For most of my life in Iran, I was following every single dress code out there as a “good girl” of a religious family is supposed to do. So, you can imagine me in the same clothes as the woman in the attached picture. But the further I went from my family’s social circle, the more difference I saw in people’s clothing and their beliefs.

I remember walking in the street as a teenager with my black chador fully covering my entire head and body while passing women who clearly did not believe in compulsory hijab and were only wearing it to survive the police brutality. They would sometimes look at me with anger and roll their eyes at me. Some other times they would look at me with a little fear in their eyes and quickly “fix” their hijab on their head to cover more of their hair.

At the time, I believed I was the oppressed one. I thought that others just did not like people like me, with “proper” hijab. Maybe they were Islamophobes living in an Islamic country! I simply did not know the importance of agency and freedom of choice and could not imagine the horrors that those women were facing or the “hijabi privilege” which I had.

Later on, during college, I slowly stopped being such a “good girl” and started to have my own opinions instead of just following the structure I was born into. I was still a Muslim but did not feel comfortable with the head-to-toe coverage of chador. I still had hijab but I started wearing more colorful clothes. And what do you think happened? I lost all my privileges and stopped receiving as much respect in society.

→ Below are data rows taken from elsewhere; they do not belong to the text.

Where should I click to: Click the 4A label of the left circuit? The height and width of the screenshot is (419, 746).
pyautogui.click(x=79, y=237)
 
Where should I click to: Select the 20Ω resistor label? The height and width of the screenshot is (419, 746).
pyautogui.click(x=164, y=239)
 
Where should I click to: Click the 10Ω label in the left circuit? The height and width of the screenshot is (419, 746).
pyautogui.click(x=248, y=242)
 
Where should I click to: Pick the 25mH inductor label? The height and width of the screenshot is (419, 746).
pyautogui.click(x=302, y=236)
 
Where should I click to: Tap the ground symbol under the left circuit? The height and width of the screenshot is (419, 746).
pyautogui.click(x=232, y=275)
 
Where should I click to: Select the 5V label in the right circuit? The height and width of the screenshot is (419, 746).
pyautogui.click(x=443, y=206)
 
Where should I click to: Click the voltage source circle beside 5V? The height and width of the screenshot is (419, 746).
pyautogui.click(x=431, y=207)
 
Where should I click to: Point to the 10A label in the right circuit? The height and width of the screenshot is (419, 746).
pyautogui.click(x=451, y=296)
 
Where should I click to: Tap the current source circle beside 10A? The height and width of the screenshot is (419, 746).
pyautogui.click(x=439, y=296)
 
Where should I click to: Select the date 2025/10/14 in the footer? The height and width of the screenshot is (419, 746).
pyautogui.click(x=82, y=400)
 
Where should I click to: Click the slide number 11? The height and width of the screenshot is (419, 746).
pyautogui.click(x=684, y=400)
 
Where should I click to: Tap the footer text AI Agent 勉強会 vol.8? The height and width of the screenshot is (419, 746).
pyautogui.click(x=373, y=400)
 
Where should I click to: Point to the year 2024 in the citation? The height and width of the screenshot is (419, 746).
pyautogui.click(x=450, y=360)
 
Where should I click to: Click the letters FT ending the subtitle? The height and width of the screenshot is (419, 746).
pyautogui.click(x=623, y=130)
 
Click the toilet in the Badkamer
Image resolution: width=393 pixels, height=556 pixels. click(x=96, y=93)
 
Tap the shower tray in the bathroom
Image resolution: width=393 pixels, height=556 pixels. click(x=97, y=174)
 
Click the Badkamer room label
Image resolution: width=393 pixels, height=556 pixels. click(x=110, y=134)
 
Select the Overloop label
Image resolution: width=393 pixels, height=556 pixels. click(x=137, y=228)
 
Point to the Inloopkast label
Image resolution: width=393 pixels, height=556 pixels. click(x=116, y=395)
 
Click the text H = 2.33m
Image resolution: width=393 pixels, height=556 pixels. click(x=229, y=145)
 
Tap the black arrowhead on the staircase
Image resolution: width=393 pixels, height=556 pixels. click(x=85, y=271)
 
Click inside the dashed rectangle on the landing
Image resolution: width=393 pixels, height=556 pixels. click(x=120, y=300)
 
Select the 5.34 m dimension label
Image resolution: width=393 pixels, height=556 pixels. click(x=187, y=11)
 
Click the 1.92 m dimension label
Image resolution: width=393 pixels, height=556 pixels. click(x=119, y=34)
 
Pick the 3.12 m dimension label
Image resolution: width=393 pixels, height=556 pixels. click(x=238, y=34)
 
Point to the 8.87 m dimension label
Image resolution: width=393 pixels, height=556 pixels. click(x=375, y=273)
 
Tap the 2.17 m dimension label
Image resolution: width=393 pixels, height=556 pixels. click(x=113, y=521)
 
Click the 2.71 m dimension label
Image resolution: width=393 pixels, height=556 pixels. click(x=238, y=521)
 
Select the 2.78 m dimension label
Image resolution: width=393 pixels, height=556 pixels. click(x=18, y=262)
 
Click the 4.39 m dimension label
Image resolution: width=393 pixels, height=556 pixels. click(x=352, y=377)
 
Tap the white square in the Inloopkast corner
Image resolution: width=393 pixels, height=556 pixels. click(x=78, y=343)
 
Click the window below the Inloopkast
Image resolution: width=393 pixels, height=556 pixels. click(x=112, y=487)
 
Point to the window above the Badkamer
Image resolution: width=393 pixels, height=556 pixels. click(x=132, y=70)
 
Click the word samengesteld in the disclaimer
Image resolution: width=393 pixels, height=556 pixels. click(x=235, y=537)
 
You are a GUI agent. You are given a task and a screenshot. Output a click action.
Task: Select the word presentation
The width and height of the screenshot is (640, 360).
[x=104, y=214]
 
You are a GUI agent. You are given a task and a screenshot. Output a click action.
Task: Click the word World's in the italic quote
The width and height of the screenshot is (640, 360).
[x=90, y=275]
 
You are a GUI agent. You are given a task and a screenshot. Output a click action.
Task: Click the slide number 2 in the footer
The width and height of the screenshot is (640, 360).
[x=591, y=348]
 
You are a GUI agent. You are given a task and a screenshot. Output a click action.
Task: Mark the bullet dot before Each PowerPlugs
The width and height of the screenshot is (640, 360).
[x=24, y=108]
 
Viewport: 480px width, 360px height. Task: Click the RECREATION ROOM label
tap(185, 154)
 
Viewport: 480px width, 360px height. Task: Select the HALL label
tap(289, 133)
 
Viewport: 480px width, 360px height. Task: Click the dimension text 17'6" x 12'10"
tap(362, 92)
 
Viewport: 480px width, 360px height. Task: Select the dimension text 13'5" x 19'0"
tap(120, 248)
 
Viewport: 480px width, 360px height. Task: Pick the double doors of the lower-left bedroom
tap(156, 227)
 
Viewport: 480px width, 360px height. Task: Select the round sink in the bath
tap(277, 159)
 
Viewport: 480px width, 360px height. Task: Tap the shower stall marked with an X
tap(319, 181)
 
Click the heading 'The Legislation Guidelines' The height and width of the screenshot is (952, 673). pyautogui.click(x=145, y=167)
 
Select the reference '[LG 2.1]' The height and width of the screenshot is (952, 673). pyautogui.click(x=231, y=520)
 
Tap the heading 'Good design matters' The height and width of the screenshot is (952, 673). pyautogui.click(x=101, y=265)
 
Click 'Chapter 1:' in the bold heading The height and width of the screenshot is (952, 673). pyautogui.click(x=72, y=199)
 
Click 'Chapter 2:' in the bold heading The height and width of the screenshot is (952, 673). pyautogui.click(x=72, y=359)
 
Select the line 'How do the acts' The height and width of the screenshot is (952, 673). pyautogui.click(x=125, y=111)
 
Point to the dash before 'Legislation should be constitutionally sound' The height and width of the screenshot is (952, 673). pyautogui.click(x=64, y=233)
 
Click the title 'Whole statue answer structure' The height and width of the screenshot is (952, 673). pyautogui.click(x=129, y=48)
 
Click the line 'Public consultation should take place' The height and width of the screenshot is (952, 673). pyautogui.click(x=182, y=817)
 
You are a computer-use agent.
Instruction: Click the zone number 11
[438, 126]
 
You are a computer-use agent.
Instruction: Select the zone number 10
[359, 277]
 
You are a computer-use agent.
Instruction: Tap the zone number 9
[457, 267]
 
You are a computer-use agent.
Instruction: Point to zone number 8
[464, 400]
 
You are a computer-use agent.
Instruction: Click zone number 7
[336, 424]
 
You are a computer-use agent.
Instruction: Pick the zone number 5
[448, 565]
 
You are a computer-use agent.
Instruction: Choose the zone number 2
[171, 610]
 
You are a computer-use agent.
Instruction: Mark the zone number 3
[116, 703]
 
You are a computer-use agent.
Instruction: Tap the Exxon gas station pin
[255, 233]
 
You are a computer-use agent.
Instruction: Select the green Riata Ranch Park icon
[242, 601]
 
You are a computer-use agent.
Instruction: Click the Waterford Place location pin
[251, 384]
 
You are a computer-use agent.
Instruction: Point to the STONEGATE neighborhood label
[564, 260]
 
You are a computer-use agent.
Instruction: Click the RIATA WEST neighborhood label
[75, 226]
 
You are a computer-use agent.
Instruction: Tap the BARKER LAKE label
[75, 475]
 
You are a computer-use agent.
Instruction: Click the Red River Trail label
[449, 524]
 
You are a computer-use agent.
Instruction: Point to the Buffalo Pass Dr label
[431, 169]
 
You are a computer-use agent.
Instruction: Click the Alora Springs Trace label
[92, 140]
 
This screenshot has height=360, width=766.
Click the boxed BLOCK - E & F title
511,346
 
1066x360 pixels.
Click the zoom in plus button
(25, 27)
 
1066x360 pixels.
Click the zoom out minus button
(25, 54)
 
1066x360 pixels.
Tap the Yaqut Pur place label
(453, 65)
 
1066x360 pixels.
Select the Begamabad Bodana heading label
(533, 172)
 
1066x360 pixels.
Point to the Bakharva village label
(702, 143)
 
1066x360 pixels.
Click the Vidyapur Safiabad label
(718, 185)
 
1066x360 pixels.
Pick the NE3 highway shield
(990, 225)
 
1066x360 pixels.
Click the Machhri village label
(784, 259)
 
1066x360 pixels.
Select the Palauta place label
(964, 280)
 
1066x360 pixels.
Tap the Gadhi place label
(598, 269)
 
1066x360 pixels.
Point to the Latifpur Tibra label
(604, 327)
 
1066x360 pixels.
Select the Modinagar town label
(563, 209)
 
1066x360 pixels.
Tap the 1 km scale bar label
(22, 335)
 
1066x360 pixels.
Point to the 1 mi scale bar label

The authorities from my dormitory started questioning me and insulting me for the smallest reasons, acting as if they’d arrested a criminal. I couldn’t easily enter governmental organizations or even my college anymore and would be asked to “fix” my hijab. I was being stopped and insulted on the street by the morality police who would respond to my attempts to defend myself with: “Just shut up or we will arrest you, take you to the station, and call your father to come and teach you a lesson.” Yes, let’s not forget that I always legally belong to my father or my husband like property!

Before this point, I was just oblivious to the fact that as a woman, I was not considered a human being with any kind of agency in my own country. I was worthy of safety and respect only as long as I remained a blind soldier to their ideology. Otherwise, I was just a piece of trash. This was such a painful lesson to discover but it was surely the stepping stone for many Iranian women’s fight for freedom which you might have heard by now.

I made this realization four years ago and it made me question everything even more. I became so sick of all those rules and dress codes that kept reminding me I was a second-class citizen in my own country and that in our legal system, I did not matter at all. Slowly, I even became sick of looking at those damn headscarves which were the symbol of the systematic oppression of generations of Iranian women by the womenophobic regime.

These days, if you see Iranian women like me burning their headscarves, remember the 44 years of gender apartheid oppression that brought them to this point. Also, remember that the headscarf we’re burning is a small symbol representing a political system of dictatorship.